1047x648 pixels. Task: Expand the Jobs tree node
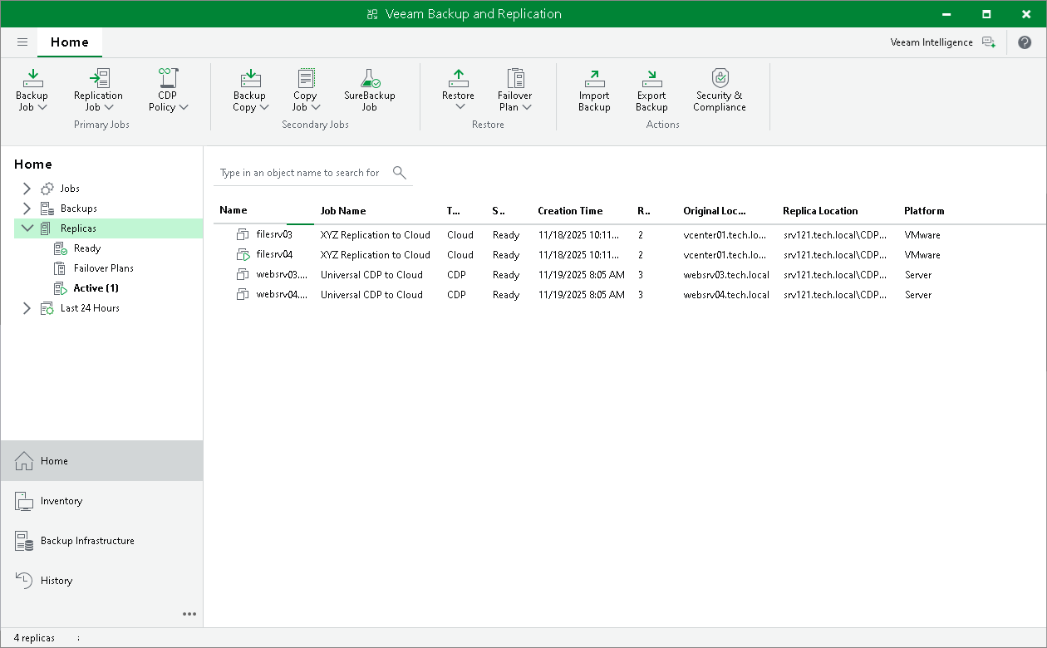[27, 188]
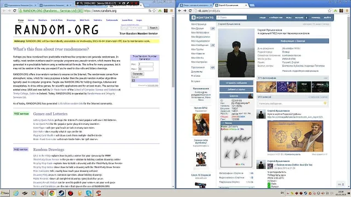Focus the Max value input field
This screenshot has width=351, height=197.
click(146, 69)
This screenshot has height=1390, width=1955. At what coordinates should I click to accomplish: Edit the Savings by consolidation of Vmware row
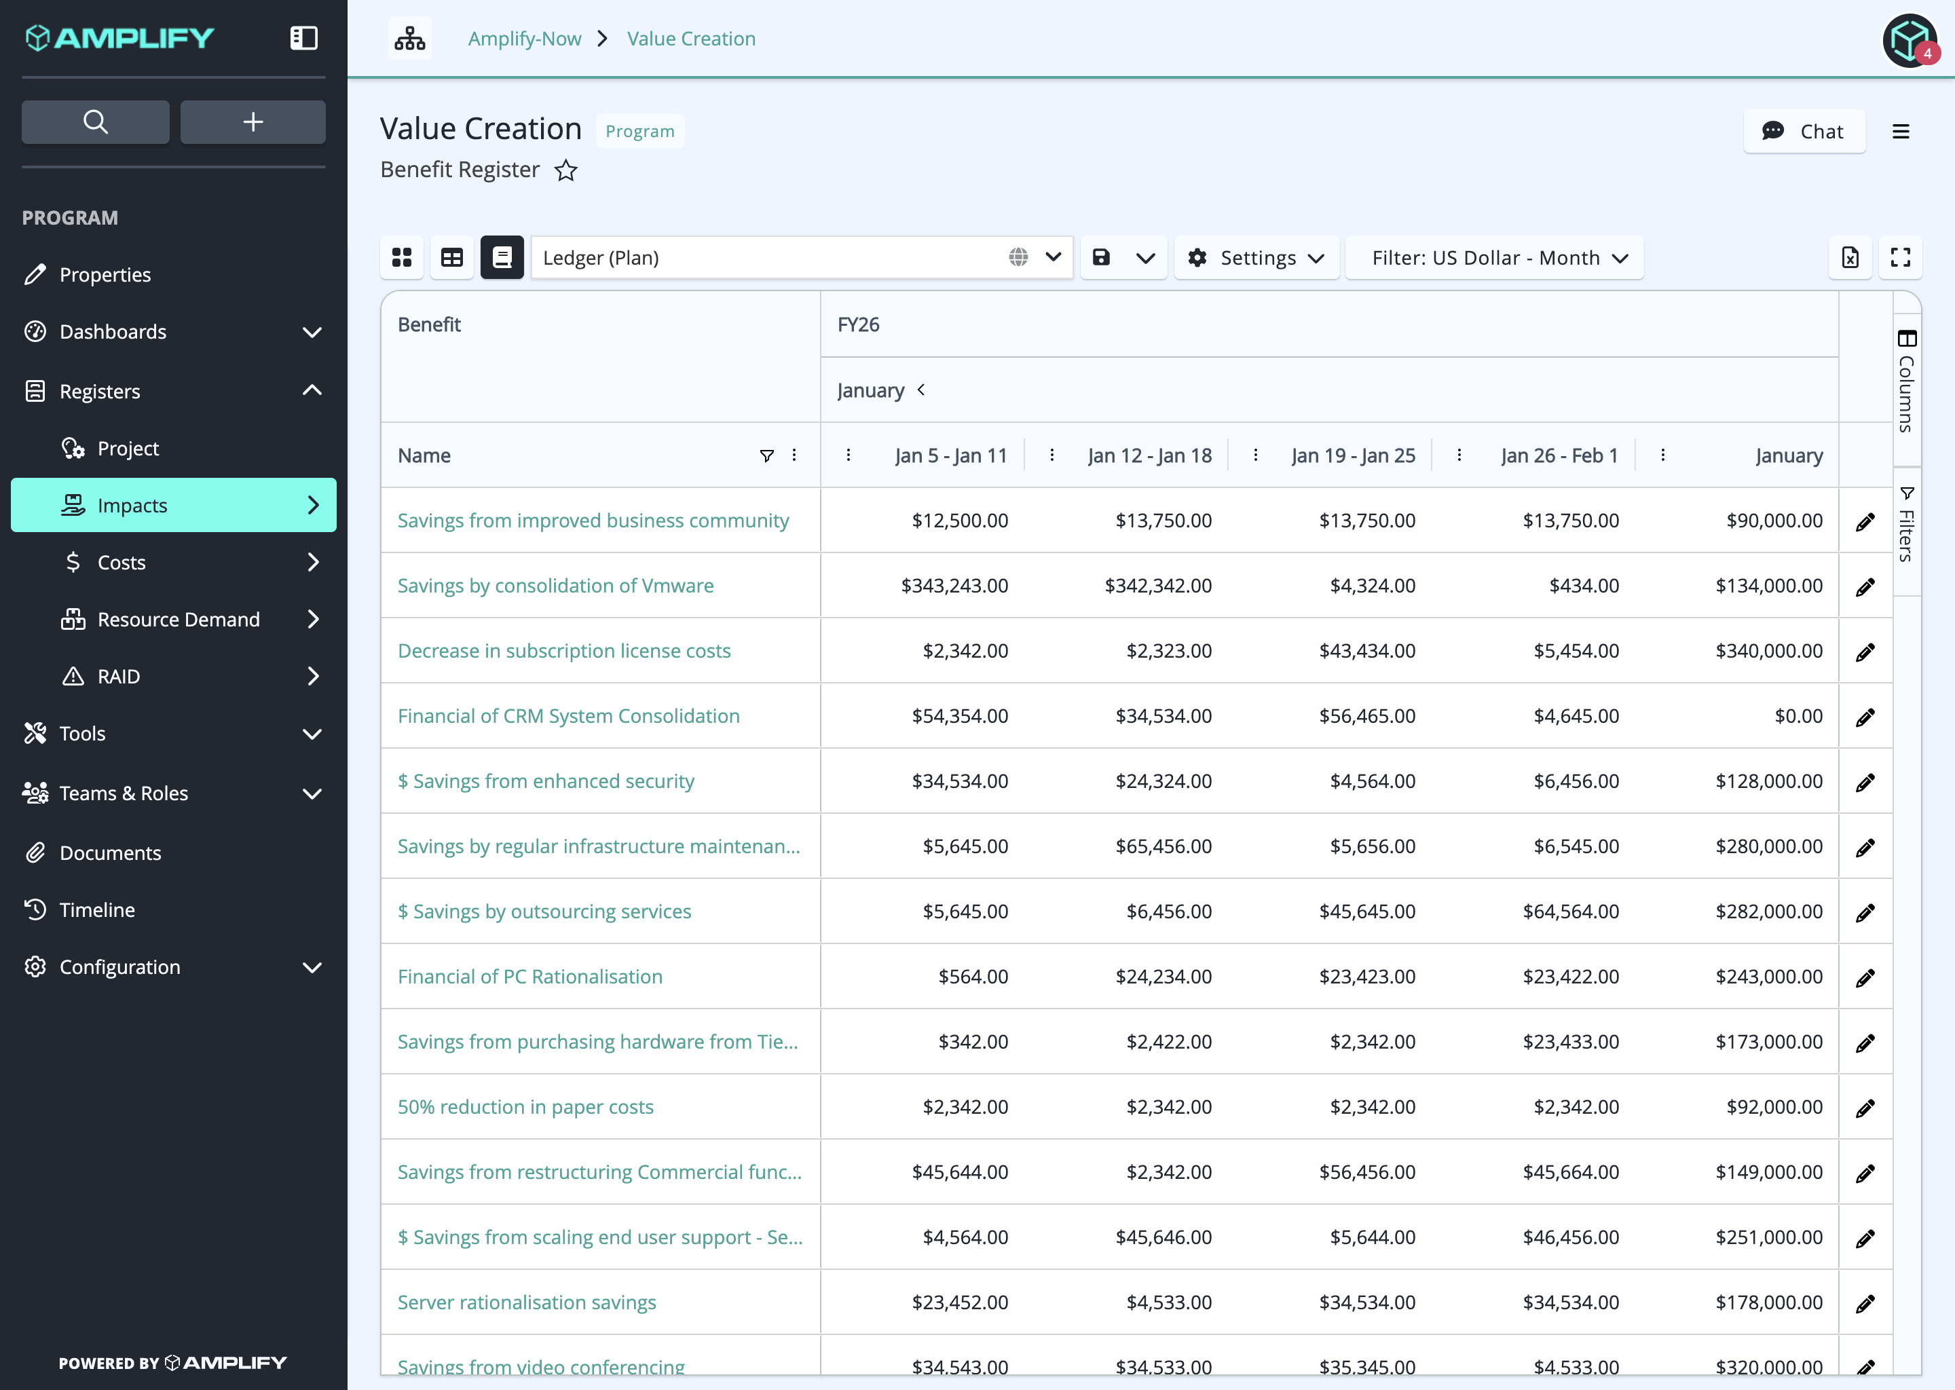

Exercise requirements:
The expected output is each entry given again word for word, with pictures dropped.

Answer space:
1047x648 pixels. Task: Expand the Jobs tree node
[27, 188]
Focus the Max value input field
This screenshot has width=351, height=197.
click(146, 69)
This screenshot has height=1390, width=1955. At what coordinates should I click to accomplish: Edit the Savings by consolidation of Vmware row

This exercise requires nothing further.